Task statement
Only the lines below from the one containing "This screenshot has width=1489, height=838." through the last line should be set down, exactly as written and with no pictures.

(Saved data entries)
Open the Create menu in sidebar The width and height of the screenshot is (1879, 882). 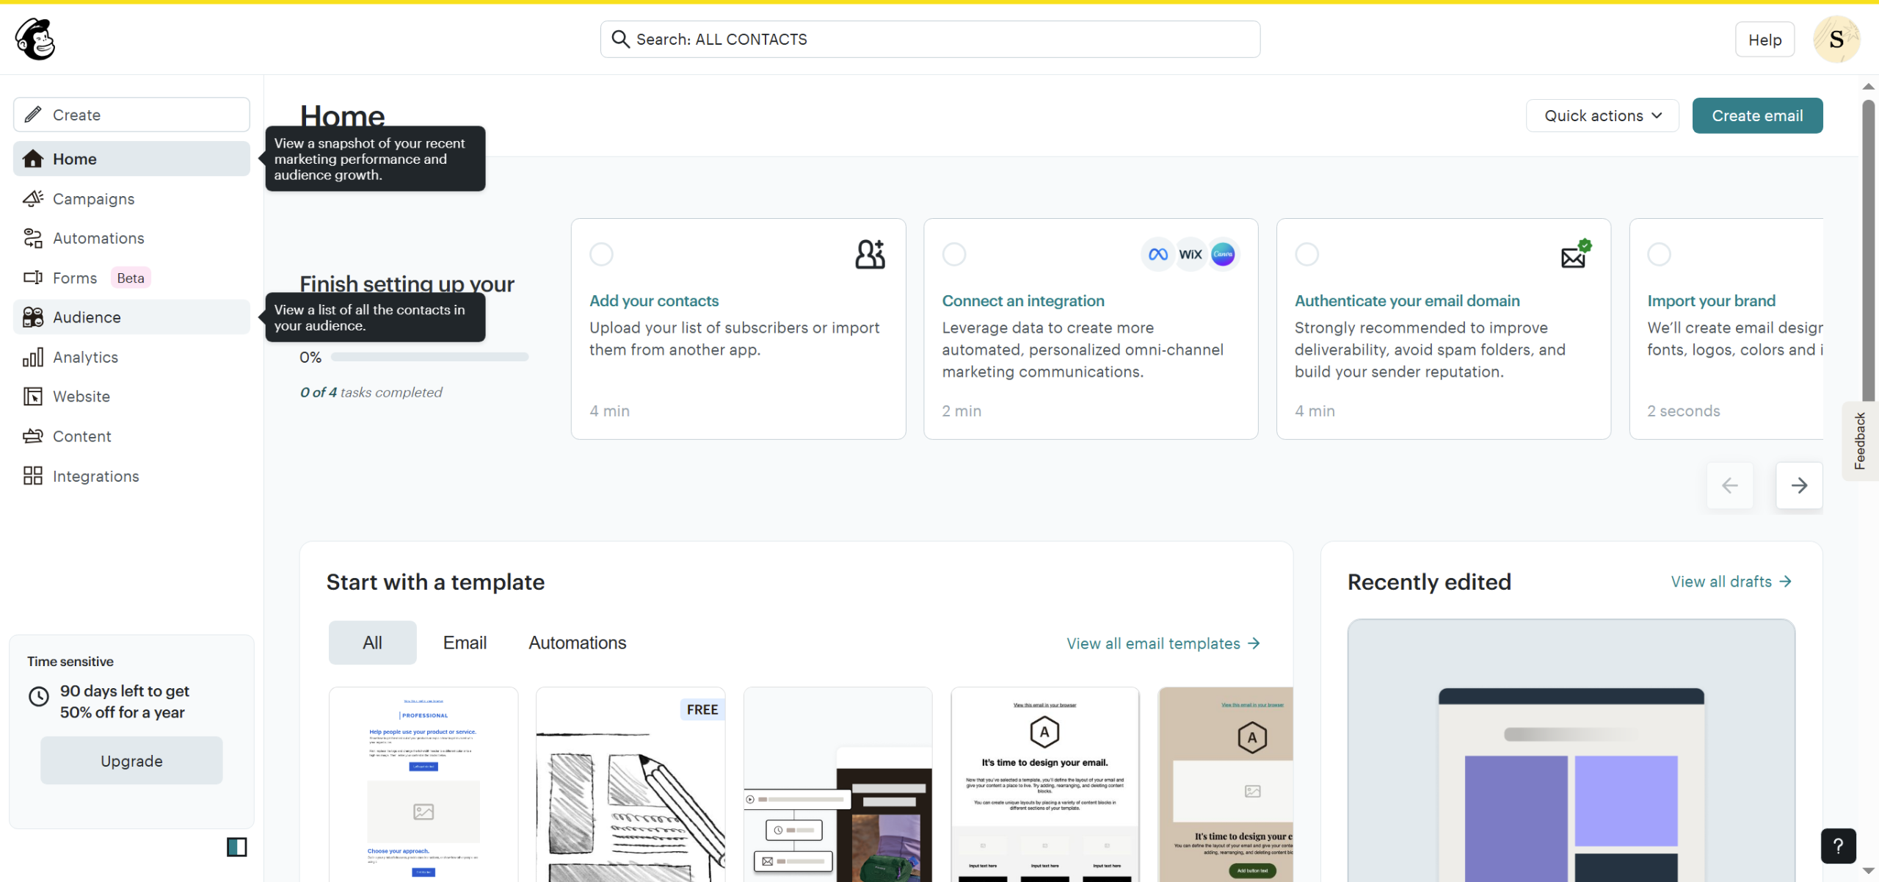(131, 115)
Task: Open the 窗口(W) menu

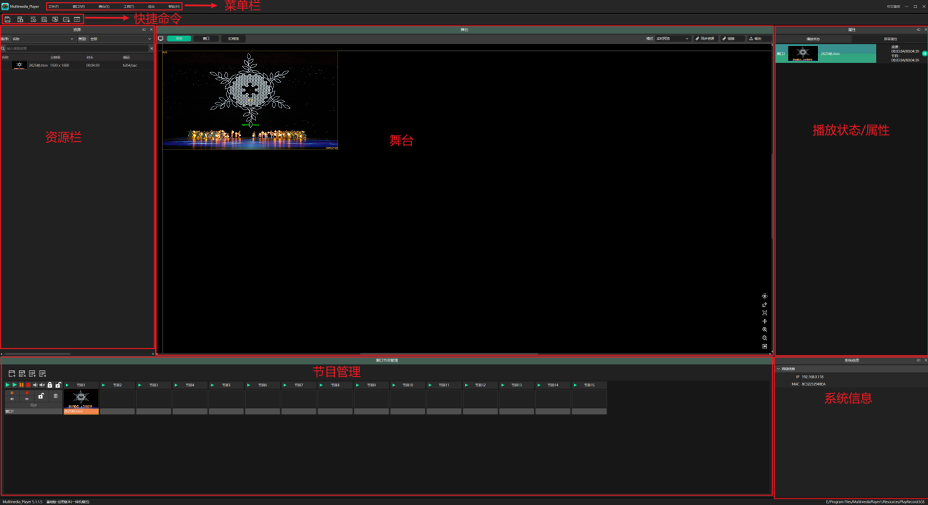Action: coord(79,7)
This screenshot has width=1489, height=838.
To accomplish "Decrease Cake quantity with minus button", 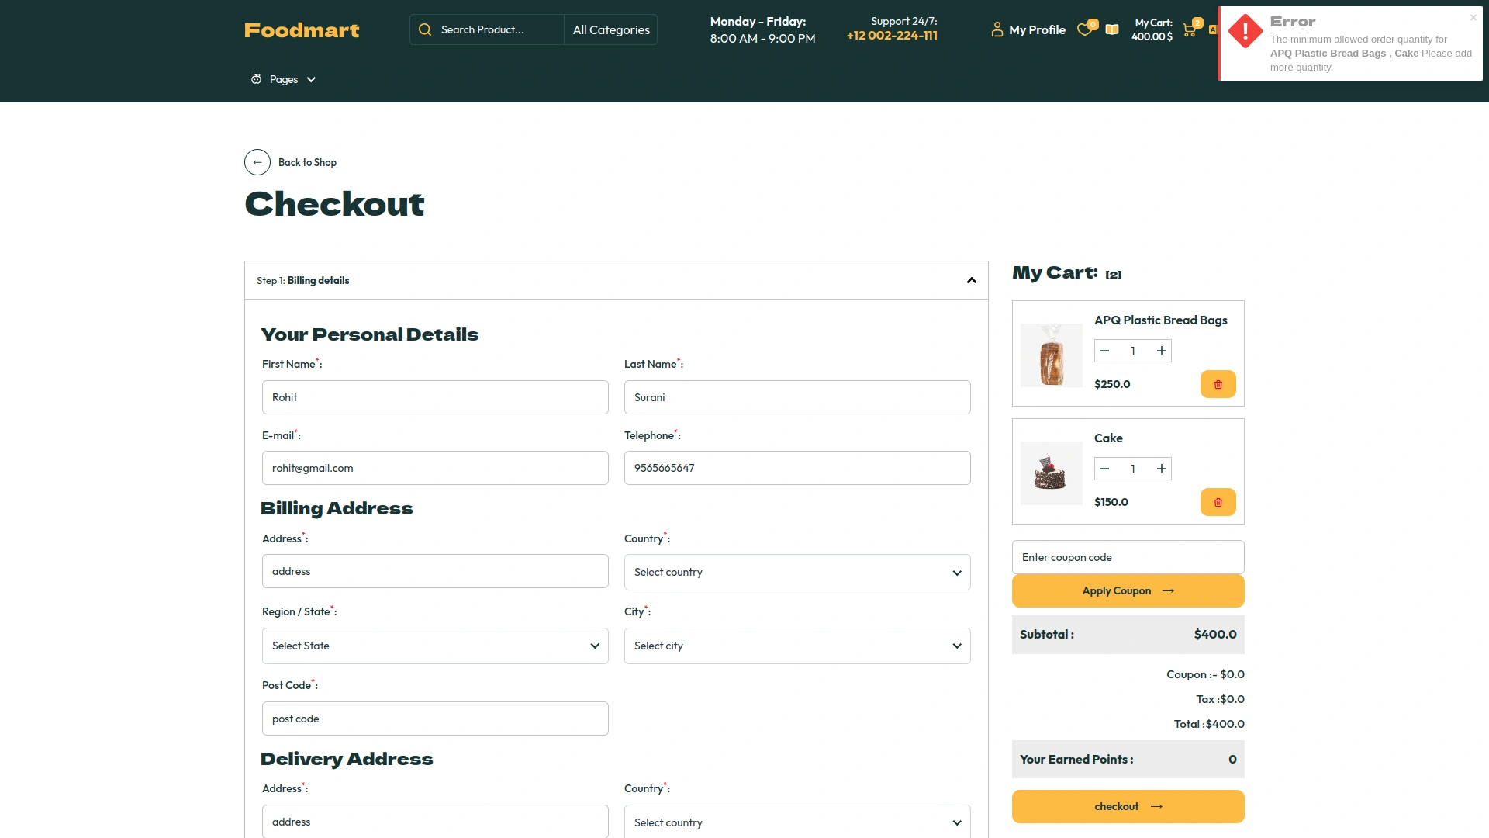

Solution for this problem
This screenshot has width=1489, height=838.
To accomplish "Decrease Cake quantity with minus button", 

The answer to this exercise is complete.